Many Wall Street old timers get teary-eyed thinking about the old days, when the partnership model dominated Wall Street. It certainly was a different era:

The private partnerships that once dominated Wall Street guarded their capital, used less leverage and limited their risk to trading blocks of stock for clients and shares of companies in mergers, said Roy Smith, a finance professor at New York University’s Stern School of Business and a former partner at Goldman Sachs Group Inc. Since raising money from the public, many of the biggest firms have abandoned that caution. Bloomberg

Are the sovereign wealth firms fools for injecting capital into the banks and brokers?
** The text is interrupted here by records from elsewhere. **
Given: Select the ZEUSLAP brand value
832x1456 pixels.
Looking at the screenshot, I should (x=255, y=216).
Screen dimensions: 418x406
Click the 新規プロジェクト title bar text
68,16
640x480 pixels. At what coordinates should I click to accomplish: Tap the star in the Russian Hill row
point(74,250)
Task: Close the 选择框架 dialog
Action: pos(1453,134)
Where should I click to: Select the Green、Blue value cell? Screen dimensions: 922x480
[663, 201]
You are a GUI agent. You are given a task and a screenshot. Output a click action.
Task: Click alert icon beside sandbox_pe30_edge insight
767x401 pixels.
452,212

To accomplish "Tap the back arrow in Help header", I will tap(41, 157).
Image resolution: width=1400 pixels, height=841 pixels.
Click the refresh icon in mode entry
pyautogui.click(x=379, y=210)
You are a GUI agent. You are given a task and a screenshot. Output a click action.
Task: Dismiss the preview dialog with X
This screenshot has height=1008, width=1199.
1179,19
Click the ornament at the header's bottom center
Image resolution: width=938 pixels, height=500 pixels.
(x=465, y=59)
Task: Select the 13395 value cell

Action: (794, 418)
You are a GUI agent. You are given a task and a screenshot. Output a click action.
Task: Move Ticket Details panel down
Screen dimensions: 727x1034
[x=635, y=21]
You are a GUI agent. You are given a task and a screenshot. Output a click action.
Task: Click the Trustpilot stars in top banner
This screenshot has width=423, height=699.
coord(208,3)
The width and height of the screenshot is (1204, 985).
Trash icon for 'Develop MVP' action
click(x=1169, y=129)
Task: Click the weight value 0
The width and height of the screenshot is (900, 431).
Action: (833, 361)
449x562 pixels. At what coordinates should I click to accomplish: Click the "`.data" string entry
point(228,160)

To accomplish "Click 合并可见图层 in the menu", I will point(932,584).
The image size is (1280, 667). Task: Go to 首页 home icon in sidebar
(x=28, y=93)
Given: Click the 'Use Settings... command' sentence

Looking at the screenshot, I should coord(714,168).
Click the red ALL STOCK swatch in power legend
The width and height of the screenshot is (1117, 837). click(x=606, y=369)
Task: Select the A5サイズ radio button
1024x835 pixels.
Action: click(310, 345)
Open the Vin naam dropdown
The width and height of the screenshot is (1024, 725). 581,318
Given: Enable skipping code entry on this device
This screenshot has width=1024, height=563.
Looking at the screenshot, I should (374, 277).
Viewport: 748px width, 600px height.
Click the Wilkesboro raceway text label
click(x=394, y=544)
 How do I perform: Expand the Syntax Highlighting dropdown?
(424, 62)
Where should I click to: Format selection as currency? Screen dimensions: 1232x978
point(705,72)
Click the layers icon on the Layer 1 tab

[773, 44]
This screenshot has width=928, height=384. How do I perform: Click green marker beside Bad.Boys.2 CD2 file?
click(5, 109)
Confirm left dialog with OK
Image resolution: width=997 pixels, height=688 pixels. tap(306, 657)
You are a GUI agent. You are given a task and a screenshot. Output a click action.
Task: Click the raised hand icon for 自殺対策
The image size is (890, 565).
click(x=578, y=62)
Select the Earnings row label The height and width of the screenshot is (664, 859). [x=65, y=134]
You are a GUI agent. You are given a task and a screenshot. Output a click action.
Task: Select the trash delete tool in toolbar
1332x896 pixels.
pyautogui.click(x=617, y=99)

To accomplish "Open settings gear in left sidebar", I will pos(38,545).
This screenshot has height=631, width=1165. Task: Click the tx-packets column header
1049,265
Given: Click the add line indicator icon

``Shareholders share in the downside and not necessarily in the upside, that’s the whole story,’’ said John Gutfreund, 78, who ran Salomon Brothers in the 1980s when it was renowned for the size of its trading bets. ``It’s OPM: Other People’s Money.’’

Partnerships are not completely dead on Wall Street; William Blair is a notable exception to the rule. Although they have debated going public or selling the company at different junctures, they have gone it alone, choosing to add resources to their asset management capabilities and hire selectively to expand their equity capital market operations. The firm has not been caught in the maelstrom, and apparently does not employ rogue traders like the bigger banks and brokers.

Hopefully the next time the partners considering selling out they will realize how good they have it. For long-time employees, attaining partnership in a stable organization might be preferable to the quick fix that public companies can offer.

When times get tough the public brokers cannot even deliver the cash compensation promised, and scores of 30-year old professionals are learning that their word is not their bond.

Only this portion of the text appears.